Zbliżała się pora Paschy żydowskiej i Jezus udał się do Jerozolimy. W świątyni napotkał siedzących za stołami bankierów oraz tych, którzy sprzedawali woły, baranki i gołębie. Wówczas sporządziwszy sobie bicz ze sznurków, powypędzał wszystkich ze świątyni, także baranki i woły, porozrzucał monety bankierów, a stoły powywracał. Do tych zaś, którzy sprzedawali gołębie, rzekł: «Weźcie to stąd, a nie róbcie z domu mego Ojca targowiska!» Uczniowie Jego przypomnieli sobie, że napisano: Gorliwość o dom Twój pochłonie Mnie. W odpowiedzi zaś na to Żydzi rzekli do Niego: «Jakim znakiem wykażesz się wobec nas, skoro takie rzeczy czynisz?» Jezus dał im taką odpowiedź: «Zburzcie tę świątynię, a Ja w trzech dniach wzniosę ją na nowo». Powiedzieli do Niego Żydzi: «Czterdzieści sześć lat budowano tę świątynię, a Ty ją wzniesiesz w przeciągu trzech dni?» On zaś mówił o świątyni swego ciała. Gdy więc zmartwychwstał, przypomnieli sobie uczniowie Jego, że to powiedział, i uwierzyli Pismu i słowu, które wyrzekł Jezus.

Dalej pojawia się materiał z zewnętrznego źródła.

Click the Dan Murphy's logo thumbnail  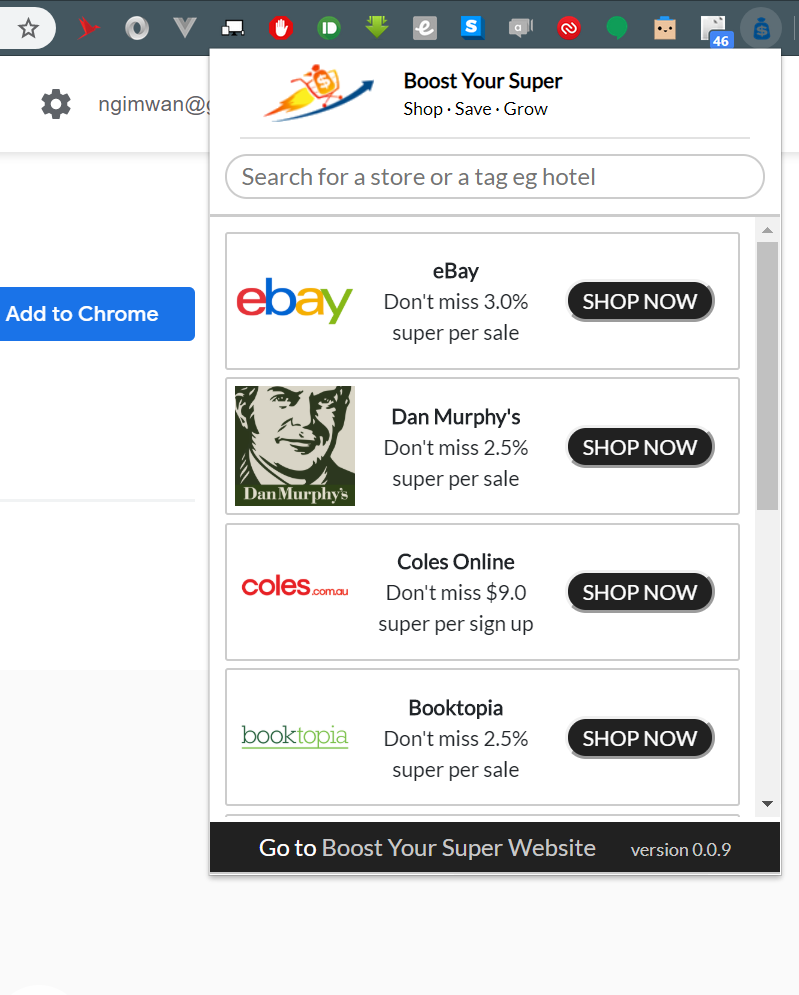(x=294, y=445)
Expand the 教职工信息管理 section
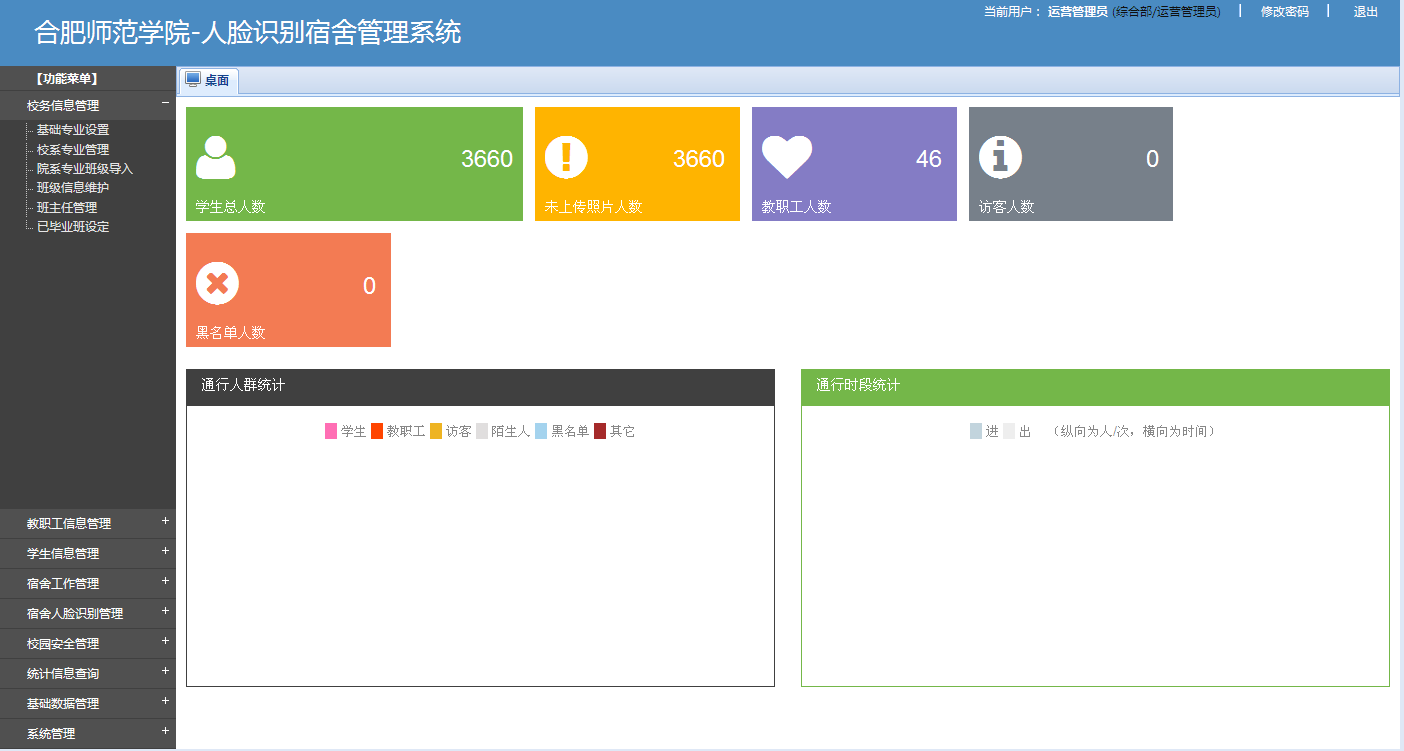Image resolution: width=1404 pixels, height=751 pixels. (x=165, y=522)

Kiedy zaś przebywał w Jerozolimie w czasie Paschy, w dniu świątecznym, wielu uwierzyło w imię Jego, widząc znaki, które czynił. Jezus natomiast nie zwierzał się im, bo wszystkich znał i nie potrzebował niczyjego świadectwa o człowieku. Sam bowiem wiedział, co w człowieku się kryje. (J 2, 13-35)
Świątynia mojego serca
Wyobraź sobie, że Pan Jezus przychodzi do świątyni Twojego serca. Co by tam zobaczył? Co musiałby wyrzucić?
Robienie porządków to konkretny trud. Czy jestem w stanie się go podjąć? Jak wypełniam moje postanowienia wielkopostne?
Gorliwość o dom Twój pożera mnie
Czy troszczę się o to jak wygląda mój Kościół. Może częściej przerzucam ten obowiązek na innych?
Czy całym sercem jestem oddany służbie Kościołowi?
Przypomnieli sobie uczniowie Jego, że to powiedział, i uwierzyli Pismu i słowu…
„Nie chodzi o to żebyś rozumiał, ale żebyś pamiętał”. Te słowa usłyszał Roman Brandstaetter od swojego nauczyciela, który kazał mu się uczyć słów Pisma Świętego na pamięć, a te słowa – jak sam wspominał – wbijały się w Jego głowę jak gwoździe w twarde drzewo dębowe.
Warto uczyć się słów, żeby w odpowiednim momencie z nich skorzystać, nawet jeśli wiąże się to z konkretnym trudem.